El papel de la carta en la que se le notificaba la retirada del permiso para ejercer era muy mono, más valioso que el contenido, que se reducía básicamente a un que te den, además de anular todos sus privilegios en The Eighth Circle, un club exclusivo para CFE en Park, con un recordatorio para que devolviera su tarjeta de socia y liquidara su cuenta del bar, que estaba en números rojos. Sin embargo, parecía que al final incluía una posdata sobre la posibilidad de presentar un recurso. Adjuntaban los formularios. Era interesante. Esos papeles no irían a parar a Cuentas Triturables, no, de momento no. Maxine reparó por primera vez, con cierta inquietud, en el sello de la Asociación, que mostraba una antorcha que llameaba con fuerza por delante y un poco por encima de un libro abierto. ¿Qué significaba eso?, ¿que las páginas de ese libro, tal vez una alegoría de «La Ley», así, con mayúsculas, estaban a punto de prenderse y arder en las llamas de la antorcha, que posiblemente sea la Luz de la Verdad? ¿Quiere alguien dar a entender que la Ley va a quedar reducida a cenizas, que ése es el terrible e ineludible precio de la Verdad?… ¡Eso es! ¡Mensajes secretos anarquistas en clave!

—Una idea interesante, Maxine —Reg intenta calmarla—. Así que ¿presentaste el recurso?

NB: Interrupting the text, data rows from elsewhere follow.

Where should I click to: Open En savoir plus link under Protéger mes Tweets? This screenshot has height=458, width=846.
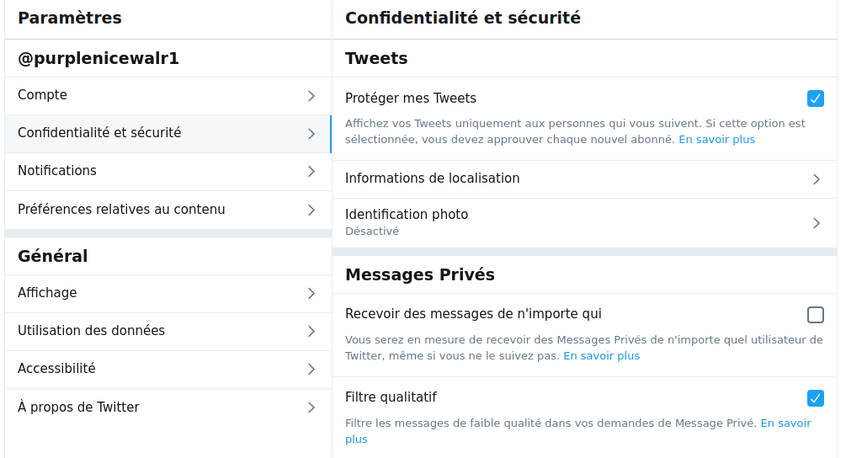(x=716, y=139)
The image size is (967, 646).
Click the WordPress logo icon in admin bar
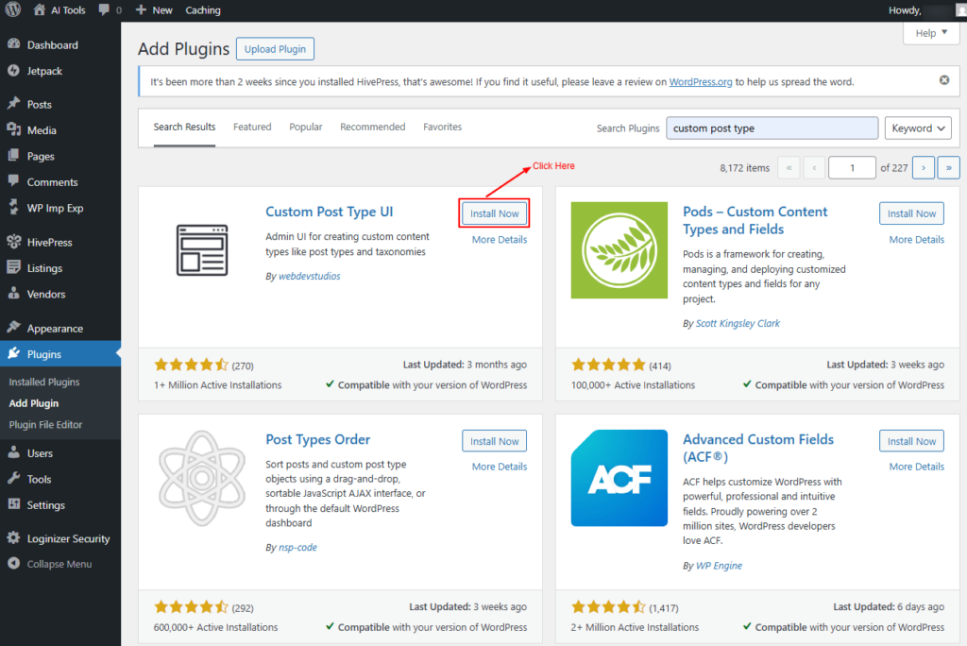pyautogui.click(x=12, y=10)
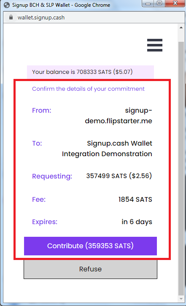Click 'Confirm the details of your commitment' heading
Screen dimensions: 186x306
click(x=88, y=89)
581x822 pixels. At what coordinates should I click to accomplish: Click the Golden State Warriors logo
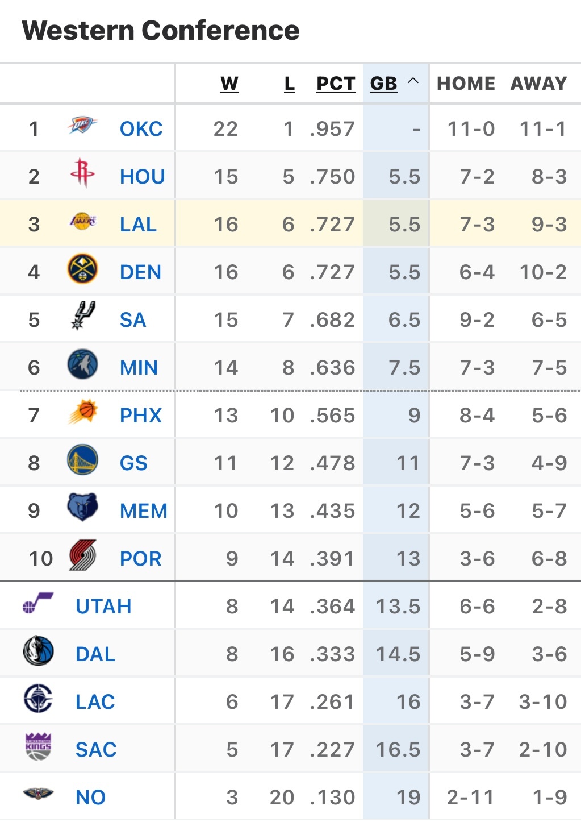(82, 460)
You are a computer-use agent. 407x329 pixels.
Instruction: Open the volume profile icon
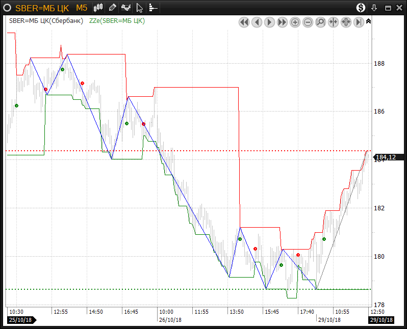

A decir verdad, no… A medida que iban pasando los días, siempre encontraba motivos para no hacerlo: no podía pagar las costas judiciales; el proceso de recurso podría ser, como tantas otras cosas, un simple paripé; y, en cualquier caso, estaba el hecho de que colegas que ella respetaba la habían echado sin contemplaciones, y ¿quería acaso volver a ese tipo de ambiente rencoroso? Cosas así.

—Esos tipos eran demasiado susceptibles, ¿no? —le parece a Reg.

—No puedo echarles la culpa. Quieren que seamos el punto de referencia, fijo e incorruptible, en todo este caos imparable, el reloj atómico del que todo el mundo se fía.

—Has dicho «seamos».

—La licencia está guardada, pero todavía cuelga en la pared de la oficina de mi alma.

—Menuda granuja.

Contable corrupto, así se titula la serie que estoy preparando, ya tengo el guión del episodio piloto, ¿quieres leerlo?